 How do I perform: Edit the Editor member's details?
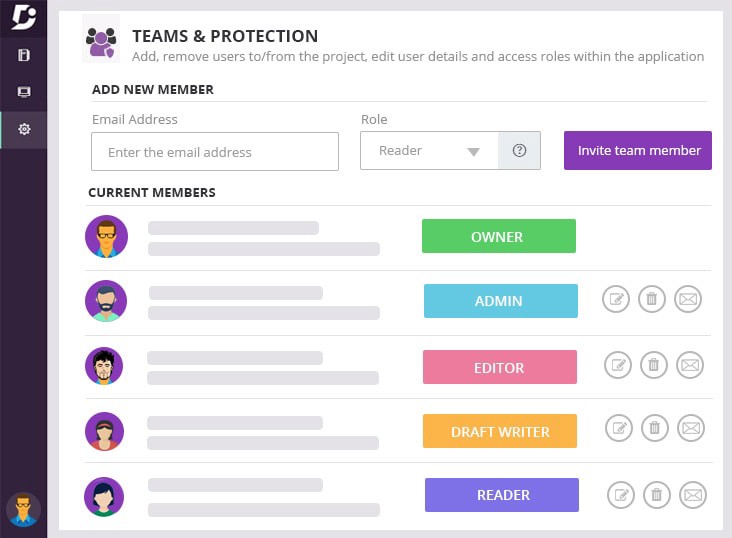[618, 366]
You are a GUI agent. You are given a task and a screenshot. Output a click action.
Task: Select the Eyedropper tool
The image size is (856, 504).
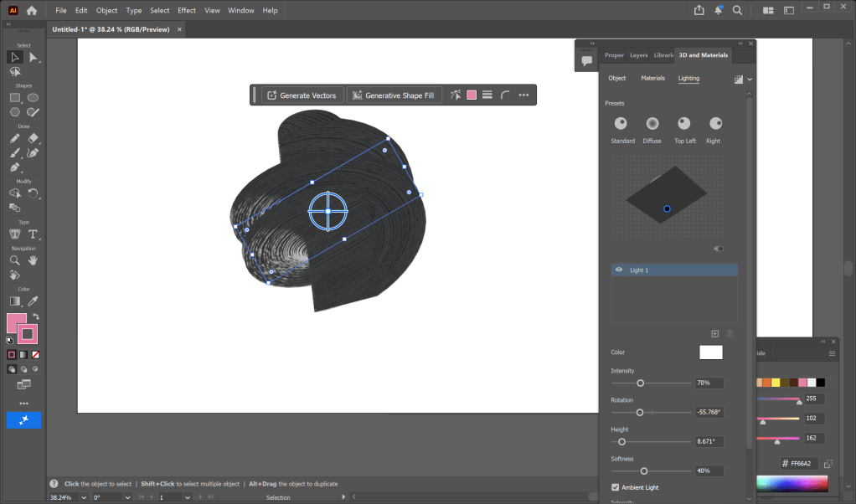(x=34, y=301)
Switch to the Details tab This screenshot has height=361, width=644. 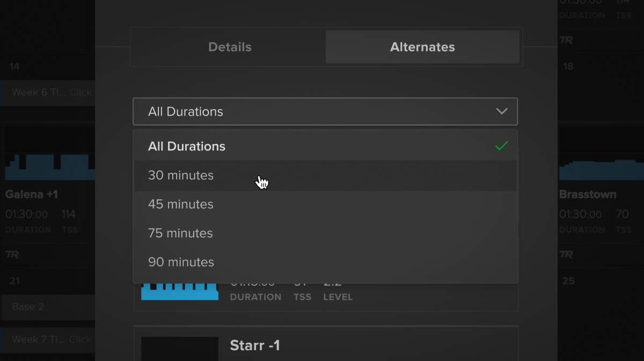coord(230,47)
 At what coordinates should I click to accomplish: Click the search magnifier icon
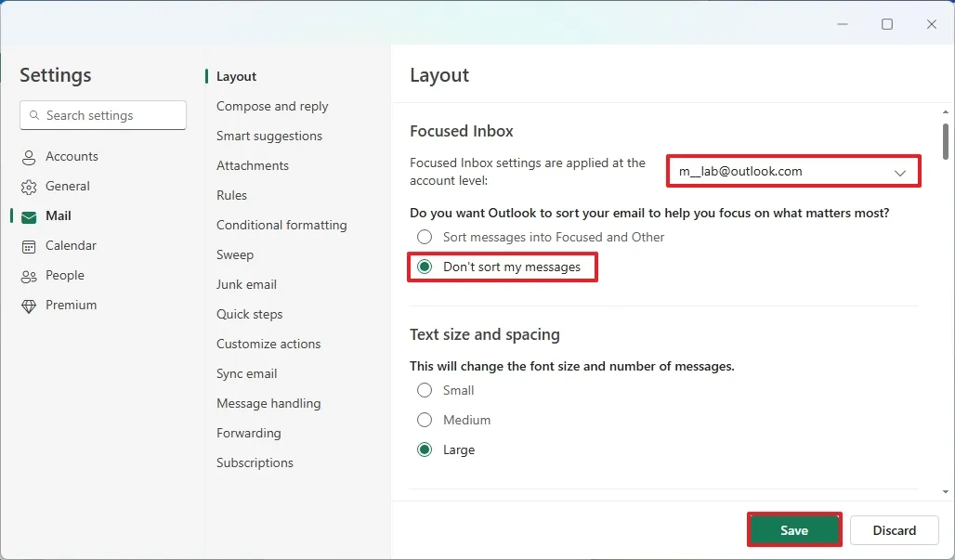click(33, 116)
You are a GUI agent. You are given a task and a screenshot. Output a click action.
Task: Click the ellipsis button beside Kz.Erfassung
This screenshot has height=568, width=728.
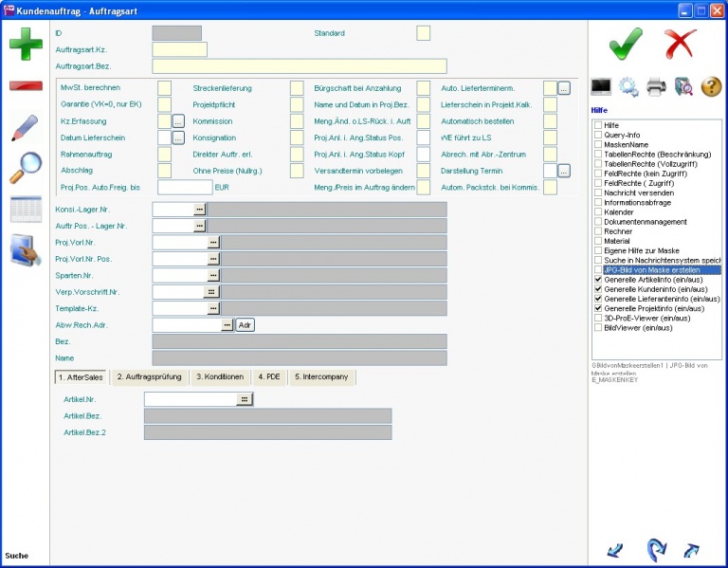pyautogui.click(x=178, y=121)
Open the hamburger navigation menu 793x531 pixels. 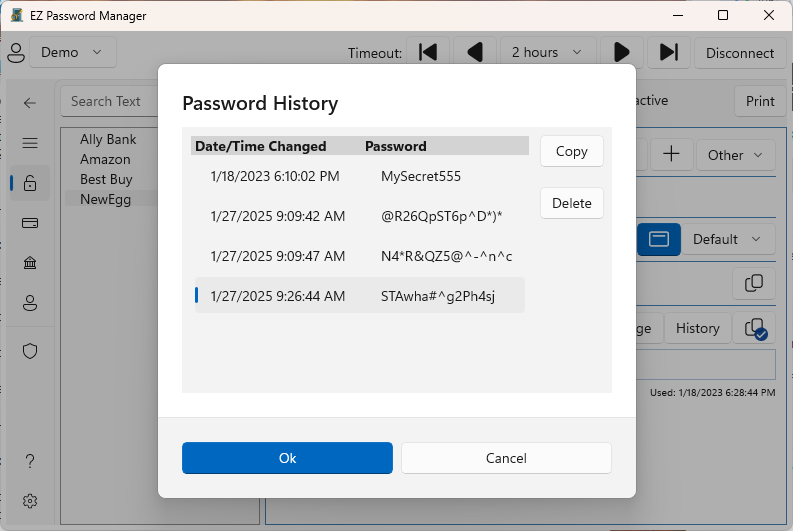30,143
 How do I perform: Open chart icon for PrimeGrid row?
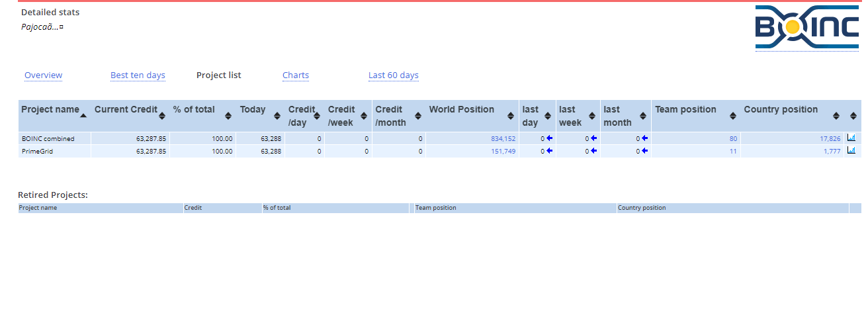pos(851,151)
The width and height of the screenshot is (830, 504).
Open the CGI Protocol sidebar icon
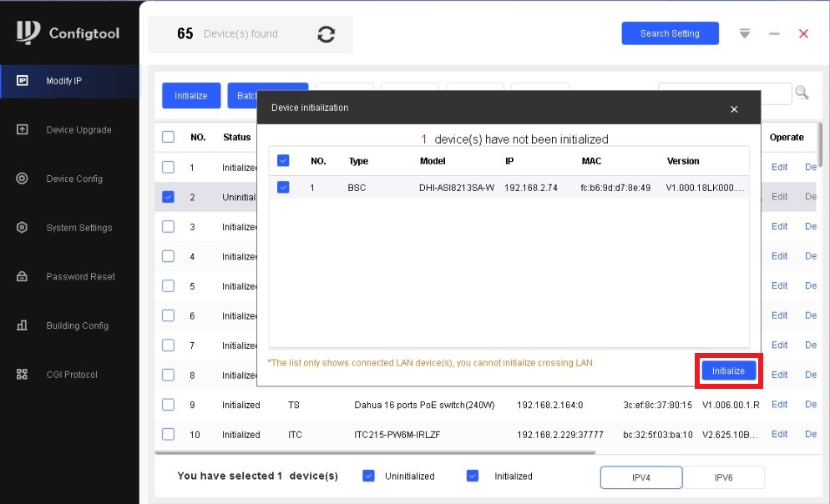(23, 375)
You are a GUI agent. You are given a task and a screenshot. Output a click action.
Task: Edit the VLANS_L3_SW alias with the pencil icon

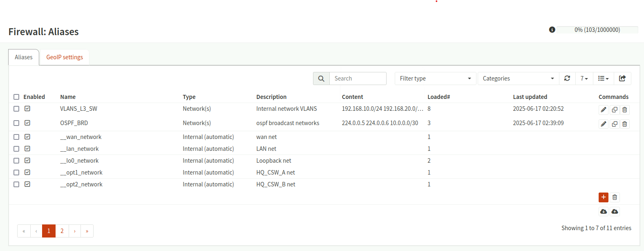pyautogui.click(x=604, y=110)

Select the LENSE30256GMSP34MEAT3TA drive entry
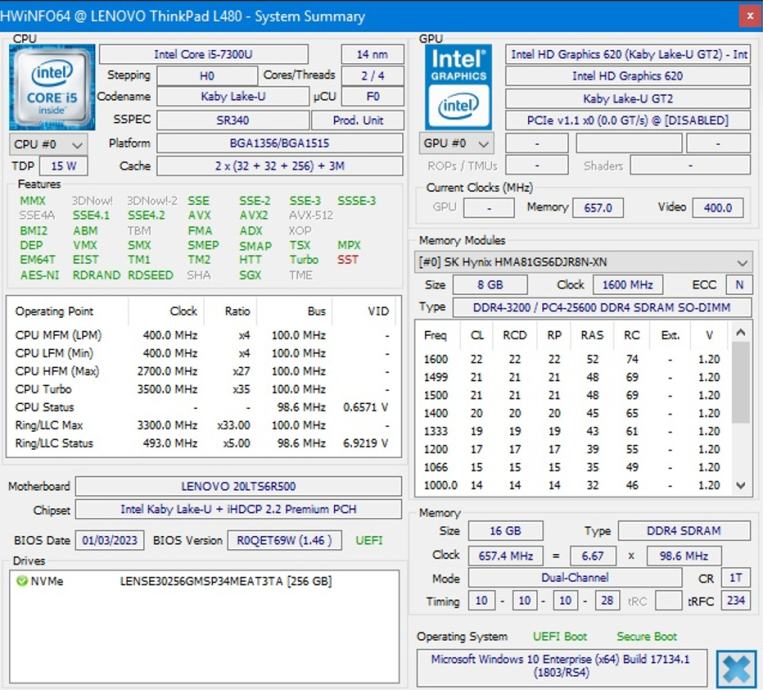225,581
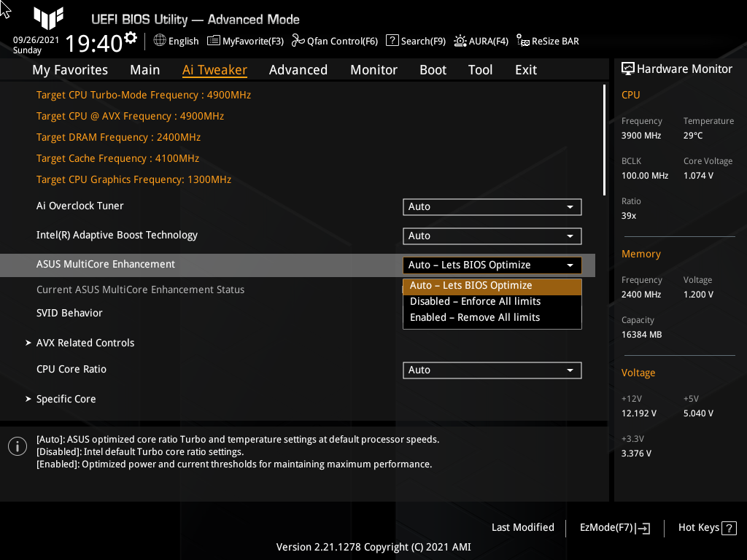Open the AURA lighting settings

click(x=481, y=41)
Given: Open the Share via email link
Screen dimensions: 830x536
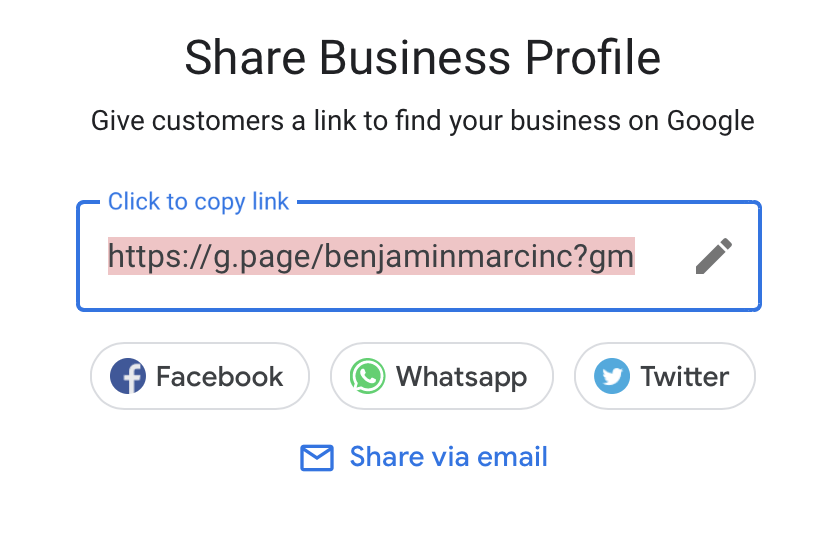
========================
» PROBLEM DETAILS
In the material above, retype exactly the lines that run from the one containing "How do I perform: Open" through the last line, and keep out the pictures.

» SOLUTION
 How do I perform: Open chart icon for PrimeGrid row?
pos(851,151)
The width and height of the screenshot is (830, 504).
Open the CGI Protocol sidebar icon
(23, 375)
You are a GUI agent. You are given a task and a screenshot. Output a click action.
Task: Edit the VLANS_L3_SW alias with the pencil icon

pyautogui.click(x=604, y=110)

Select the LENSE30256GMSP34MEAT3TA drive entry
225,581
Open the AURA lighting settings

click(x=481, y=41)
Given: Open the Share via email link
Screen dimensions: 830x536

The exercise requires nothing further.